[Records supplied]:
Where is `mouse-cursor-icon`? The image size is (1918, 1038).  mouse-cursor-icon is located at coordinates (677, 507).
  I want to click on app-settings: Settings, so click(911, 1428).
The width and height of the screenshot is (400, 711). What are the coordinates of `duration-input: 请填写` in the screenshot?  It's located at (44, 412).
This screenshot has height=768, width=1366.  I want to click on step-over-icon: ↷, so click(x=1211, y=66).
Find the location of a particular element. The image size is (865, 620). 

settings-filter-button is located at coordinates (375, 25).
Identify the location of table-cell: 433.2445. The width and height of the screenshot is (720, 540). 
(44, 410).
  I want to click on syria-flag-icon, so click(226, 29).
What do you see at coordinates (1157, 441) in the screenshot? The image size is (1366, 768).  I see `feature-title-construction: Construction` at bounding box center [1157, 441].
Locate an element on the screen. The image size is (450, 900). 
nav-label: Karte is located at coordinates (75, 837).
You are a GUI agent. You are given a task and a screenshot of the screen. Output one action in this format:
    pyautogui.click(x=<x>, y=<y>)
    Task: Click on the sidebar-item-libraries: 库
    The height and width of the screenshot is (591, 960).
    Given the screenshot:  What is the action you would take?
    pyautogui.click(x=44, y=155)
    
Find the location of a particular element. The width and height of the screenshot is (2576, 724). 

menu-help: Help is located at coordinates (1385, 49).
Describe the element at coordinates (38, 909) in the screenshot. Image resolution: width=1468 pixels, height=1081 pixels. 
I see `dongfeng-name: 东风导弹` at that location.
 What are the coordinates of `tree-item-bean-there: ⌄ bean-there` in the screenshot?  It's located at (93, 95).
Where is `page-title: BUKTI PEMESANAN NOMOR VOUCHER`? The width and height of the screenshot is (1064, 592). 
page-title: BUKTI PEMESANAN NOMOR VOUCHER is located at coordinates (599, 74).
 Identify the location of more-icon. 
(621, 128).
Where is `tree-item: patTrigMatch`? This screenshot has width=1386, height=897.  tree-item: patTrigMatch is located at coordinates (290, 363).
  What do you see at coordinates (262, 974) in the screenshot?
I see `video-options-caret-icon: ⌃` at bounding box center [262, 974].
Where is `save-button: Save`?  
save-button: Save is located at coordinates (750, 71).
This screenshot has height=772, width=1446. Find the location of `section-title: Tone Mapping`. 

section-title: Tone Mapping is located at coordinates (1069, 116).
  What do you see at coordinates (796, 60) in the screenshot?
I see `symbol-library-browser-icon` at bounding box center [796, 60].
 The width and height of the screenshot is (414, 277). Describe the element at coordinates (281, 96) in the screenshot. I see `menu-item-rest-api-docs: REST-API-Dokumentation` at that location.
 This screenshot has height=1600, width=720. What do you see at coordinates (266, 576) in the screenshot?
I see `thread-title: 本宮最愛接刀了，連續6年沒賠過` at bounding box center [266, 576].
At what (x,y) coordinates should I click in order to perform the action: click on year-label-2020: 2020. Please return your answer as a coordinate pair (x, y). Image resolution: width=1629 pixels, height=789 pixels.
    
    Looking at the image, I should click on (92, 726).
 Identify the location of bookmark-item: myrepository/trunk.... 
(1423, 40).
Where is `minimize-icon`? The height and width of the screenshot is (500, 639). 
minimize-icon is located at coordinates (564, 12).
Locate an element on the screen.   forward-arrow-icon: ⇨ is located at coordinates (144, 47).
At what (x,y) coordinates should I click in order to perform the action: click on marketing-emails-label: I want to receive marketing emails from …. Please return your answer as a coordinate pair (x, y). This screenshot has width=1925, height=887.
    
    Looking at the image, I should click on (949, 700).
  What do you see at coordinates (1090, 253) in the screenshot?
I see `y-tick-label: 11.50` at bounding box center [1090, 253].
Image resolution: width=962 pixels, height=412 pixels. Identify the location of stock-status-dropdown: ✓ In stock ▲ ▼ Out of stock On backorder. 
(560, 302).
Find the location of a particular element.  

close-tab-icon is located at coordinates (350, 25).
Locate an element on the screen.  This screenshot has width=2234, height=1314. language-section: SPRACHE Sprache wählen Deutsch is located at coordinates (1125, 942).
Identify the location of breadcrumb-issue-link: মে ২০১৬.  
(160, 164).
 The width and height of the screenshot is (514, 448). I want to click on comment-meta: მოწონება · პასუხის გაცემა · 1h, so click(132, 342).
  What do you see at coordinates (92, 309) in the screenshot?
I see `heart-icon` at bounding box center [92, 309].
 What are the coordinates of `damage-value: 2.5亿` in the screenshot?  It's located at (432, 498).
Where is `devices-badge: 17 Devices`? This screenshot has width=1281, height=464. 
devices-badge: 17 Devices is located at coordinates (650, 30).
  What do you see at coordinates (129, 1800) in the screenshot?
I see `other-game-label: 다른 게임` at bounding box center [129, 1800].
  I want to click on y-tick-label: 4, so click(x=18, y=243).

[Activity]: Output every row above verbatim, with no changes to characters, spacing, or line breaks.

[Reply to the exercise]:
Where is `mouse-cursor-icon`? The image size is (1918, 1038).  mouse-cursor-icon is located at coordinates (677, 507).
  I want to click on app-settings: Settings, so click(911, 1428).
The width and height of the screenshot is (400, 711). What are the coordinates of `duration-input: 请填写` in the screenshot?  It's located at (44, 412).
This screenshot has height=768, width=1366.  I want to click on step-over-icon: ↷, so click(x=1211, y=66).
Find the location of a particular element. The image size is (865, 620). 

settings-filter-button is located at coordinates (375, 25).
Identify the location of table-cell: 433.2445. The width and height of the screenshot is (720, 540). 
(44, 410).
  I want to click on syria-flag-icon, so click(226, 29).
What do you see at coordinates (1157, 441) in the screenshot? The image size is (1366, 768).  I see `feature-title-construction: Construction` at bounding box center [1157, 441].
Locate an element on the screen. The image size is (450, 900). 
nav-label: Karte is located at coordinates (75, 837).
You are a GUI agent. You are given a task and a screenshot of the screen. Output one action in this format:
    pyautogui.click(x=<x>, y=<y>)
    Task: Click on the sidebar-item-libraries: 库
    The height and width of the screenshot is (591, 960).
    Given the screenshot:  What is the action you would take?
    pyautogui.click(x=44, y=155)
    
Find the location of a particular element. The width and height of the screenshot is (2576, 724). 

menu-help: Help is located at coordinates (1385, 49).
Describe the element at coordinates (38, 909) in the screenshot. Image resolution: width=1468 pixels, height=1081 pixels. 
I see `dongfeng-name: 东风导弹` at that location.
 What are the coordinates of `tree-item-bean-there: ⌄ bean-there` in the screenshot?  It's located at (93, 95).
Where is `page-title: BUKTI PEMESANAN NOMOR VOUCHER`? The width and height of the screenshot is (1064, 592). 
page-title: BUKTI PEMESANAN NOMOR VOUCHER is located at coordinates (599, 74).
 Identify the location of more-icon. 
(621, 128).
Where is `tree-item: patTrigMatch`? This screenshot has width=1386, height=897.  tree-item: patTrigMatch is located at coordinates (290, 363).
  What do you see at coordinates (262, 974) in the screenshot?
I see `video-options-caret-icon: ⌃` at bounding box center [262, 974].
Where is `save-button: Save`?  
save-button: Save is located at coordinates (750, 71).
This screenshot has height=772, width=1446. Find the location of `section-title: Tone Mapping`. 

section-title: Tone Mapping is located at coordinates (1069, 116).
  What do you see at coordinates (796, 60) in the screenshot?
I see `symbol-library-browser-icon` at bounding box center [796, 60].
 The width and height of the screenshot is (414, 277). Describe the element at coordinates (281, 96) in the screenshot. I see `menu-item-rest-api-docs: REST-API-Dokumentation` at that location.
 This screenshot has height=1600, width=720. What do you see at coordinates (266, 576) in the screenshot?
I see `thread-title: 本宮最愛接刀了，連續6年沒賠過` at bounding box center [266, 576].
At what (x,y) coordinates should I click in order to perform the action: click on year-label-2020: 2020. Please return your answer as a coordinate pair (x, y). Image resolution: width=1629 pixels, height=789 pixels.
    
    Looking at the image, I should click on (92, 726).
 Identify the location of bookmark-item: myrepository/trunk.... 
(1423, 40).
Where is `minimize-icon`? The height and width of the screenshot is (500, 639). 
minimize-icon is located at coordinates (564, 12).
Locate an element on the screen.   forward-arrow-icon: ⇨ is located at coordinates (144, 47).
At what (x,y) coordinates should I click in order to perform the action: click on marketing-emails-label: I want to receive marketing emails from …. Please return your answer as a coordinate pair (x, y). This screenshot has width=1925, height=887.
    
    Looking at the image, I should click on (949, 700).
  What do you see at coordinates (1090, 253) in the screenshot?
I see `y-tick-label: 11.50` at bounding box center [1090, 253].
Image resolution: width=962 pixels, height=412 pixels. Identify the location of stock-status-dropdown: ✓ In stock ▲ ▼ Out of stock On backorder. 
(560, 302).
Find the location of a particular element.  

close-tab-icon is located at coordinates (350, 25).
Locate an element on the screen.  This screenshot has width=2234, height=1314. language-section: SPRACHE Sprache wählen Deutsch is located at coordinates (1125, 942).
Identify the location of breadcrumb-issue-link: মে ২০১৬.  
(160, 164).
 The width and height of the screenshot is (514, 448). I want to click on comment-meta: მოწონება · პასუხის გაცემა · 1h, so click(132, 342).
  What do you see at coordinates (92, 309) in the screenshot?
I see `heart-icon` at bounding box center [92, 309].
 What are the coordinates of `damage-value: 2.5亿` in the screenshot?  It's located at (432, 498).
Where is `devices-badge: 17 Devices`? This screenshot has width=1281, height=464. 
devices-badge: 17 Devices is located at coordinates (650, 30).
  What do you see at coordinates (129, 1800) in the screenshot?
I see `other-game-label: 다른 게임` at bounding box center [129, 1800].
  I want to click on y-tick-label: 4, so click(x=18, y=243).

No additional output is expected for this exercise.